Oman Strengthens Position as Regional Investment Hub with Legal Reforms and Economic Incentives

Muscat, The Gulf Observer: The Sultanate of Oman has reinforced its position as a leading regional hub for foreign investment, driven by comprehensive legal reforms, strategic incentives, and sustainable economic policies that have simplified investment procedures and enhanced confidence among international investors.
Since the enactment of the Foreign Capital Investment Law and the Public-Private Partnership Law in 2020, Oman has emphasized its openness to business while advancing economic diversification in line with the objectives of its “Oman 2040” vision. These measures have contributed to attracting more foreign direct investment within a secure and business-friendly legal framework.

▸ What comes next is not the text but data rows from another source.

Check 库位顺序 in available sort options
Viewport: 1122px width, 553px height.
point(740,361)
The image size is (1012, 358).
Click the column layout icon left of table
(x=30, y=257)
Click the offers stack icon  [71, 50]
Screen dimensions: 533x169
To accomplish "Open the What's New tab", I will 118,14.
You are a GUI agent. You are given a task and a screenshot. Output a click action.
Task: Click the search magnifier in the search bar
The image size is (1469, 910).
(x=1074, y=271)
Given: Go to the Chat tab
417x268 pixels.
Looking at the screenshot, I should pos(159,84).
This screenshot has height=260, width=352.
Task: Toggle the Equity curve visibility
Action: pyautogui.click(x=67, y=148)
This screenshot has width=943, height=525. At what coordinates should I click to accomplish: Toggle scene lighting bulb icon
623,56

The launch of the “Invest Easily” platform by the Ministry of Commerce, Industry and Investment Promotion in 2016, and its integration in 2023 into the “Oman Business” platform, has created a unified digital gateway for all government services. This has streamlined business registration, improved access to incentives such as tax and customs exemptions, and significantly reduced the time required for completing transactions.
Oman has also focused on emerging sectors such as renewable energy and green hydrogen, aiming to generate approximately 30 percent of its electricity from renewable sources by 2030. The provision of 99-year usufruct rights for foreign investors, applicable in industrial and integrated tourist projects, has further strengthened the country’s investment appeal.

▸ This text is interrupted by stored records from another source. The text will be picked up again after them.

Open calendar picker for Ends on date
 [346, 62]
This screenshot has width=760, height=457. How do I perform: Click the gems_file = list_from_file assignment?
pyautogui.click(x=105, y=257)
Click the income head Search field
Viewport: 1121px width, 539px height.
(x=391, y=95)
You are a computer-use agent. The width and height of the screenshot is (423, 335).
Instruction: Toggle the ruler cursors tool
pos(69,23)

Foreign investors have praised the Sultanate’s regulatory environment and economic reforms. Davis Kallukaran, Managing Partner of Crow Oman and Vice Chairman of the Foreign Investment Committee of the Oman Chamber of Commerce and Industry, highlighted the transparency and clarity of Omani investment laws. He noted that the Foreign Capital Investment Act provides investors with confidence and clarity regarding government priorities, legal protections, and potential challenges. Kallukaran also observed that corporate tax policies have positively influenced investments by improving infrastructure and the standard of living.
The government’s commitment to renewable energy, exemplified by the establishment of Hydrogen Oman – Hydrom and the allocation of around 50,000 square kilometres for green energy projects, provides a strategic advantage for international investors.
Syed Fayyaz Ali Shah, Chairman of the Syed Fayyaz Group, emphasized that Oman’s new investment laws promote a strong legal framework, encourage public-private partnerships, and foster long-term economic growth, while Ahmad Subhani, CEO of Falcon Group, noted that allowing 100 percent foreign ownership in special economic zones has been pivotal in enhancing investor confidence.
Sivakumar S, Managing Director of Novell Muscat International, highlighted that the Foreign Capital Investment Act and the Public-Private Partnership Law address key investor concerns, providing long-term certainty for industrial and infrastructure projects. Anthony Ghazi Al-Helou, CEO of Al-Sarouj Construction, praised Oman’s digital transformation, noting that business procedures that previously took weeks can now be completed in a single day, enabling investors to focus on growth and innovation.
Oman’s combination of strategic location, clear legal framework, digital infrastructure, and economic vision positions the Sultanate as a competitive and sustainable destination for long-term foreign investment across sectors including tourism, logistics, fisheries, mining, healthcare, technology, creative industries, and renewable energy.
With continued reforms, incentives, and a focus on sustainability, Oman is emerging as one of the most promising investment destinations in the region, offering high returns and long-term economic stability.